Recent recipient of the Presidential Medal of Freedom, conservationist Jane Goodall is another proponent of hope: “I do have reasons for hope: our clever brains, the resilience of nature, the indomitable human spirit, and above all, the commitment of young people when they’re empowered to take action.” Each generation holds out hope that the next generation will be more talented in fixing what ails families, communities, and countries. We will leave the younger set many hills to climb, but we can engender hope in them by continuing to be steady climbers ourselves.

Do not see your goals as Sisyphean or goals that are futile; see progress in taking baby steps. Babies do not give up when they learn to stand and take their first fledgling steps. They get up, repeatedly, and take their next best step.

Pearls of Peace (PoP) Quiz

357. What stories do you live by?

358. If you have lost hope, what is one baby step you can take in reviving a sense of hope for our collective future?

New Year’s Pledges

Abdias do Nascimento, 1973, African Symbiosis No. 3

The symbol of ouroboros, a serpent eating its tail, is presumed to come from ancient Egypt. A 14th century BCE Egyptian religious text found in King Tutankhamen’s tomb held the earliest known ouroboros (from Greek words oura, meaning tail, and boros, meaning eating). The symbol was associated with the Egyptian goddess Wadjet, representing the eternal cycle of life, death and rebirth. Wadjet often was depicted as a cobra, but she also might have the form of a lioness or a woman. The ouroboros serpent offers us a reminder of ancient wisdom and present healing. The shedding of a snake’s skin suggests symbolic regeneration where humans might release old habits and renew or heal themselves.
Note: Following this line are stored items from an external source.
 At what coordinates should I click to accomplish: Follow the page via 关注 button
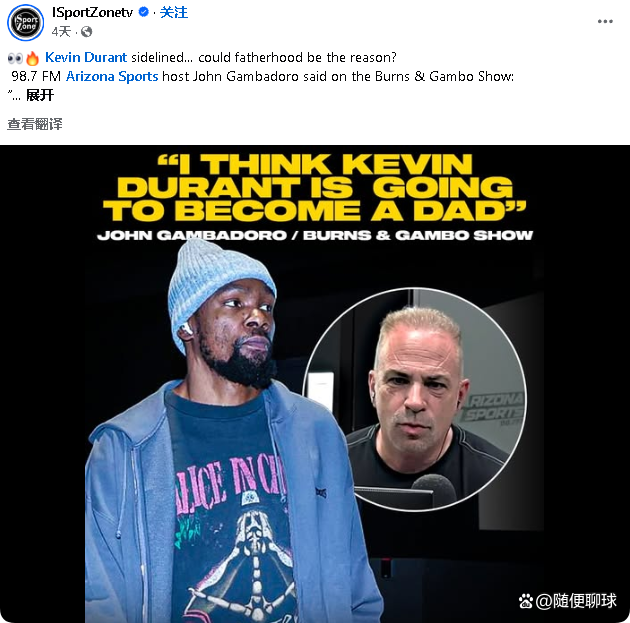tap(174, 12)
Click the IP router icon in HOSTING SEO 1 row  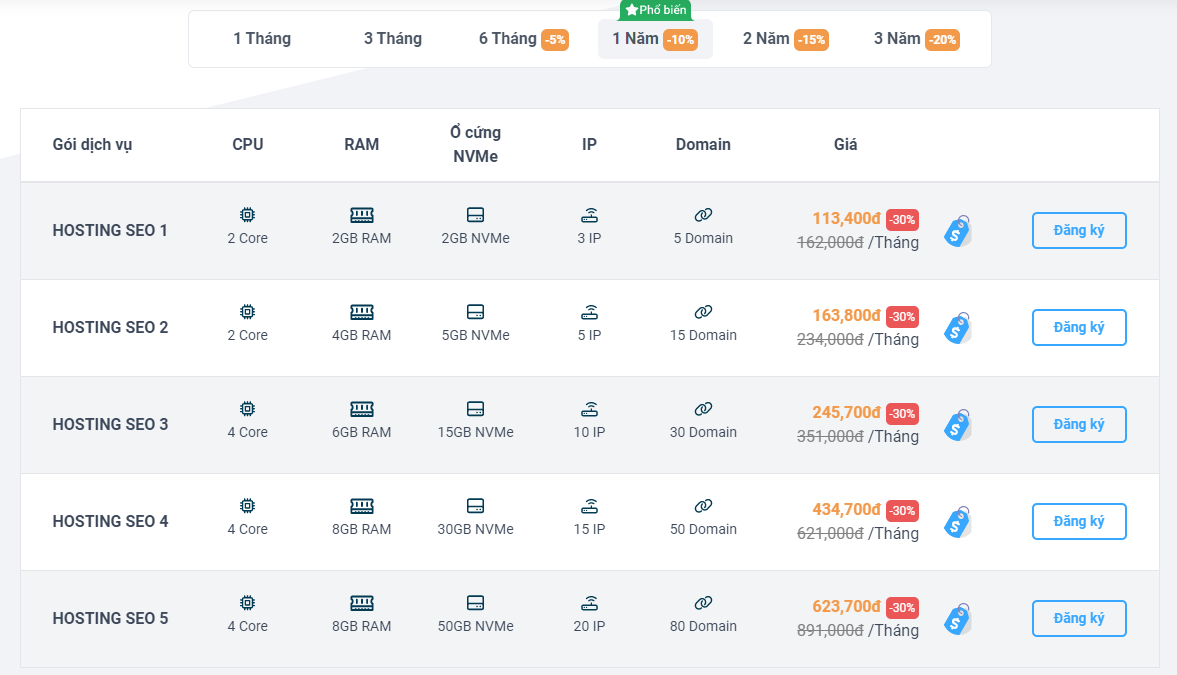tap(589, 215)
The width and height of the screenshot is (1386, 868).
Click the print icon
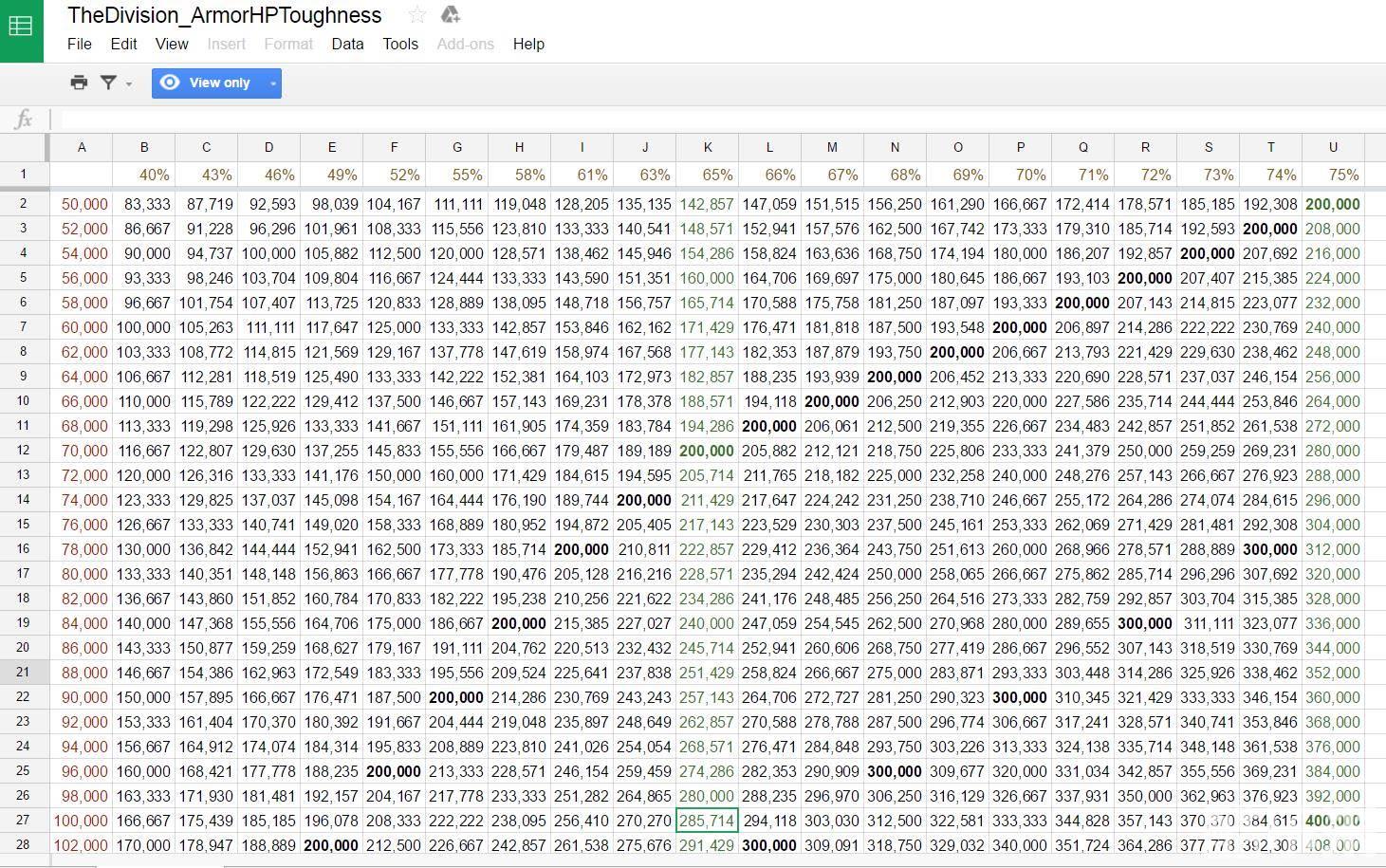[x=79, y=83]
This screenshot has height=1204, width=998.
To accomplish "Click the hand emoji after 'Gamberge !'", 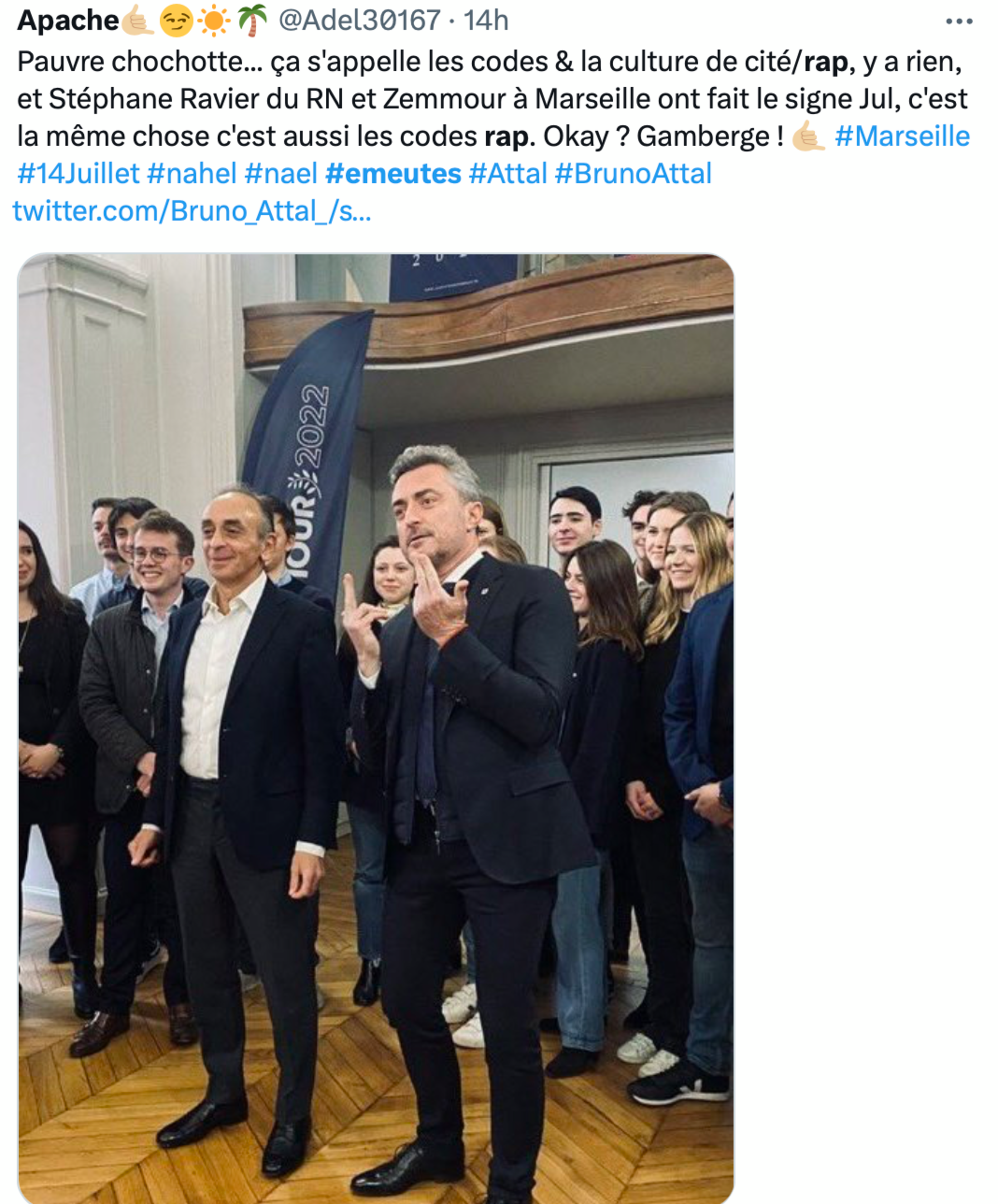I will pos(807,137).
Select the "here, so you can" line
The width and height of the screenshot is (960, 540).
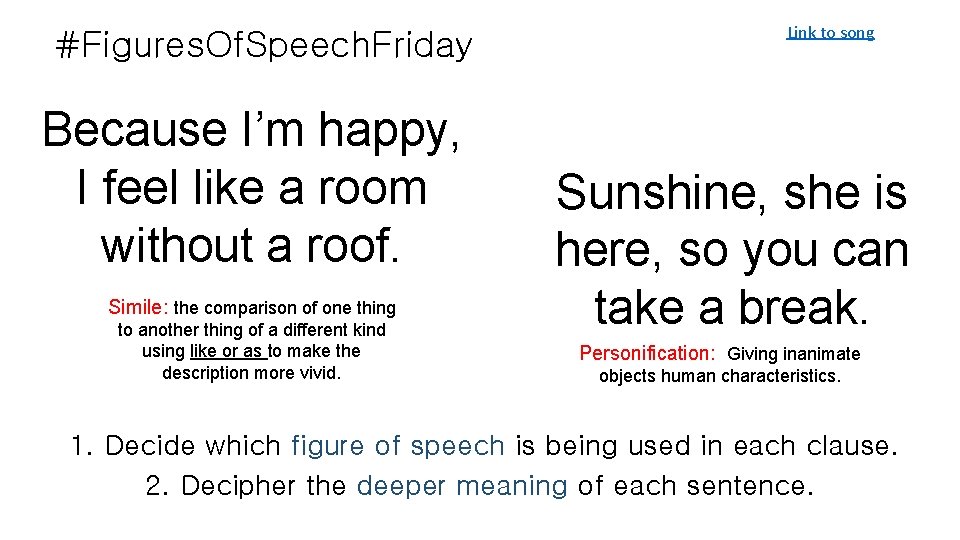coord(731,250)
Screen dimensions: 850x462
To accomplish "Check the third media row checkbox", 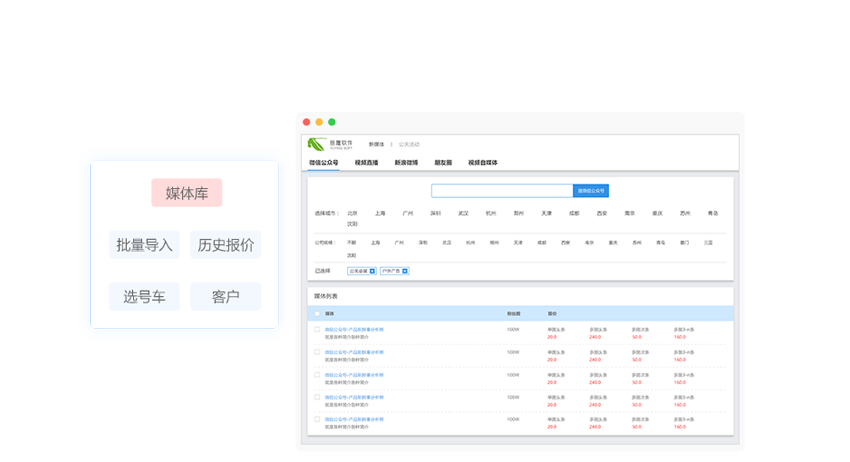I will coord(317,374).
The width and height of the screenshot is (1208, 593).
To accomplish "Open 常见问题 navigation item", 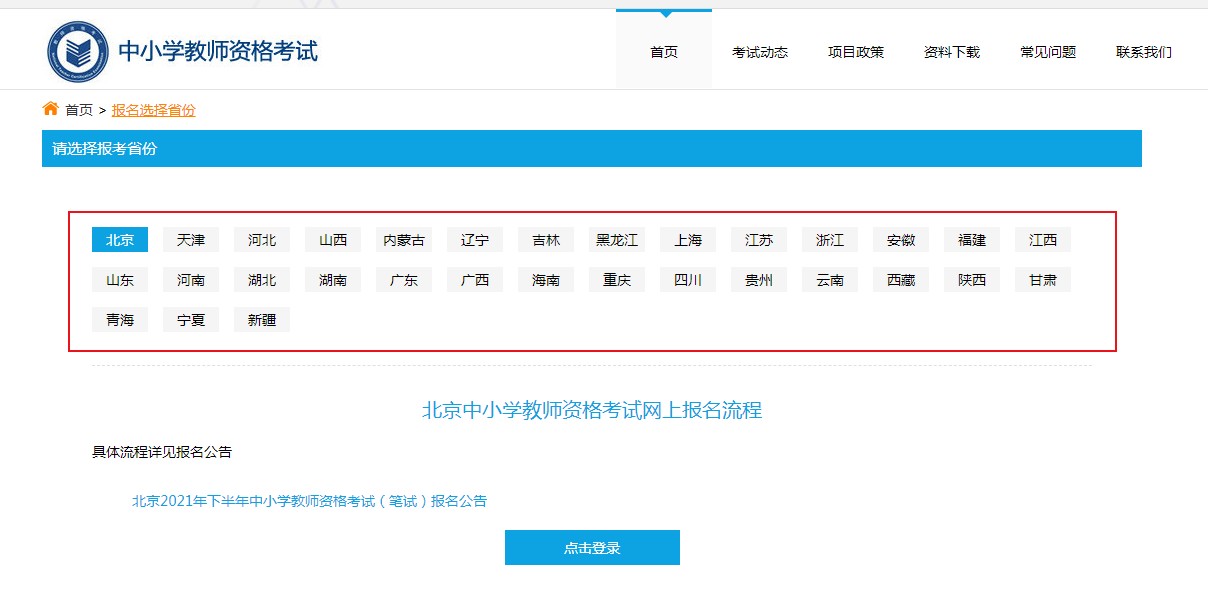I will click(x=1047, y=52).
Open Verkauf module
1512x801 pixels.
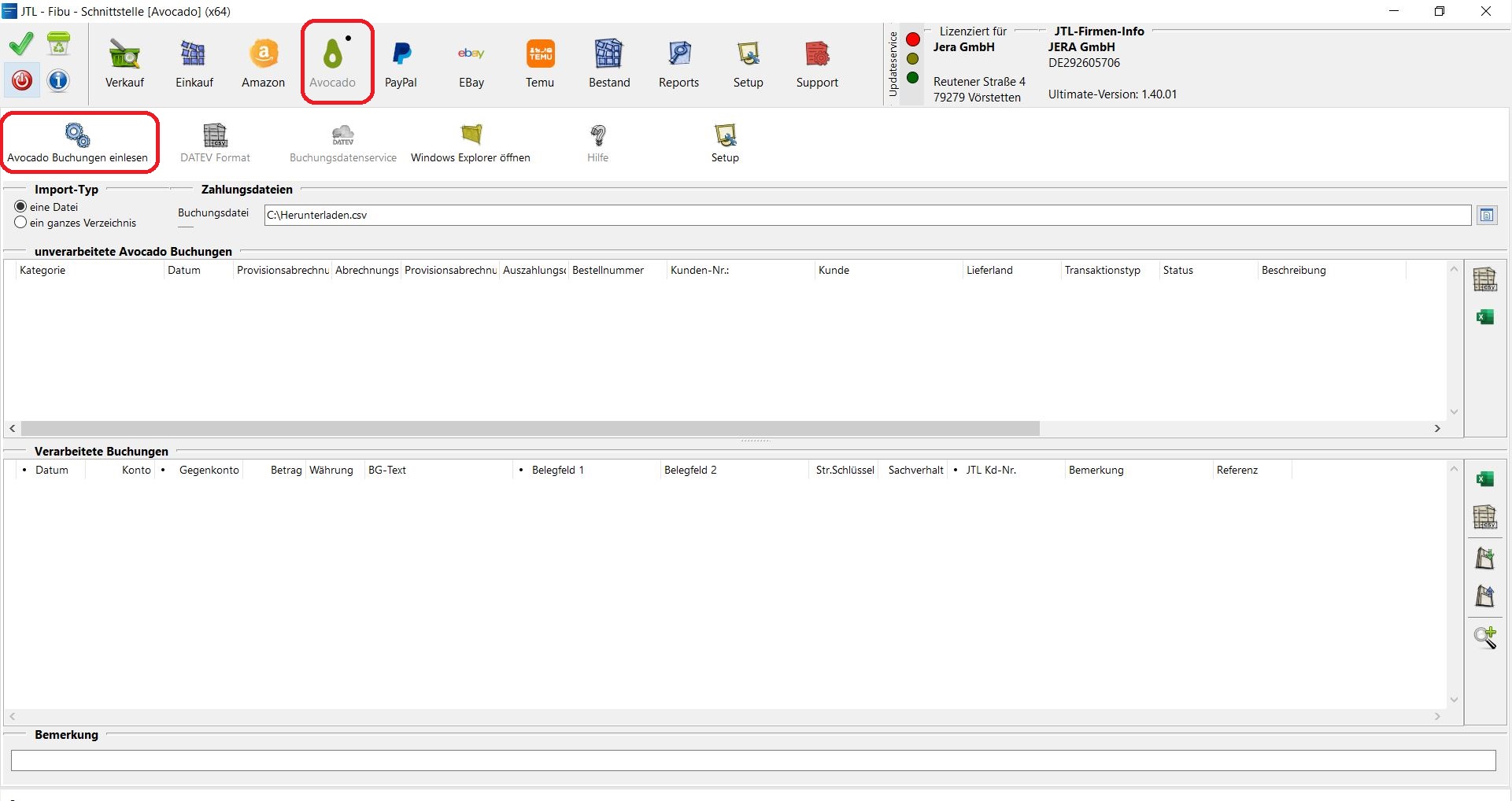pos(124,64)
Also, the ouroboros captures the notion of unity. In Norse traditions, the ouroboros serpent Jörmungandr was believed to wrap itself around the entire world. The ouroboros in Hindu cosmology represents a foundational holding up of Earth. Gnostic philosophers (2nd century BCE) considered the ouroboros symbol as representing dual natures – life and death, male and female, light and dark, mortality and divinity. The ouroboros in African spirituality considers the cycles of life as constant looping — every ending leads to a new beginning. This looping is a useful metaphor for ending one year and welcoming the new year.

The first-recorded custom of celebrating the new year and setting resolutions (initially called pledges) comes to us from 4000 years ago in ancient Babylonia (modern-day Iraq) when the new year began in mid-March at planting time. We in the Western world celebrate the coming year in January ever since Roman king Numa Pompilius (who ruled from 715-673 BCE) decided to replace March as the “first” month. Some scholars credit Numa as originator of January, named for Roman god Janus, a god of all beginnings. March celebrated a different deity, Mars, the god of war.

It seems unbelievable that so many centuries later, wisdom is at a premium and war is a constant preoccupation. What might our planet accomplish if we pledged to shed our warring ways? How long will it take for healing traumas in a way that does not destroy one’s so-called “enemies?” A pledge for world peace seems like a distant reality, but each one of us can see what we might do in our own families and communities to plant peace.    

Swiss psychiatrist Carl Jung adopted the ouroboros as a psychological archetype to signify the human desire to continually regenerate or be “reborn.” Whenever you decide that it is a new year for you, you can plant seeds for a good crop of attitudes and actions, a fresh field of possibilities for tomorrow. As songwriter Martin Charnin’s lyrics from the musical Annie remind us, “…tomorrow, tomorrow / I love ya tomorrow / You’re always, a day away.”    

Pearls of Peace (PoP) Quiz

355. What needs regeneration in your life for a meaningful tomorrow?

356. How many pledges will you make, and more importantly, keep, in this new year?